Conditions for Peak Performance

The conditions for achieving personal peak performance differ for each person. To achieve peak performance, each person must take personal responsibility for identifying and finding the right job, tasks, and working environment that match his or her strengths

Facilitating the right fit is management’s responsibility. This is now recognized as one of the most crucial leadership and management responsibilities and it takes skill. While each employee has the potential to deliver peak performance, it’s up to management to find ways to make it happen.

How to Optimize Peak Performance Experiences

In the flow

Peak performance is easy to detect when it happens. In his book Flow: The Psychology of Optimal Experience (Harper Perennial Modern Classics, 2008), psychologist Mihaly Csikszentmihalyi describes the experience of working at optimum levels as a state of “flow”. People report that while experiencing a state of flow, they typically lose themselves in the project, meeting, or discussion. They may lose track of time and space. Flow feels effortless, yet energizing.

I relish such moments in my work and I know, I am not alone.

Those “flow” experiences are difficult to purposefully replicate.  As a leader or manager, you may often struggle to find the right words to rekindle motivation in people who appear to have lost their enthusiasm.

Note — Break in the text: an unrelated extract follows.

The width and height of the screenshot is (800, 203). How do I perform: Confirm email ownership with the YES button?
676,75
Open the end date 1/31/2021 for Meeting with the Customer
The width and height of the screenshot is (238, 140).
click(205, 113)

It's even more frustrating when you know that your employees are capable and talented, yet you observe apathy in your workplace.  Your employees seem to be just going through the motions like zombies, without enthusiasm or joy.

Peak performance can be re-ignited to provide those optimal experiences in the workplace for everyone.  A combination of personal responsibility and management responsibility will rekindle the spark for peak performance and provide a foundation for sustainable high performance.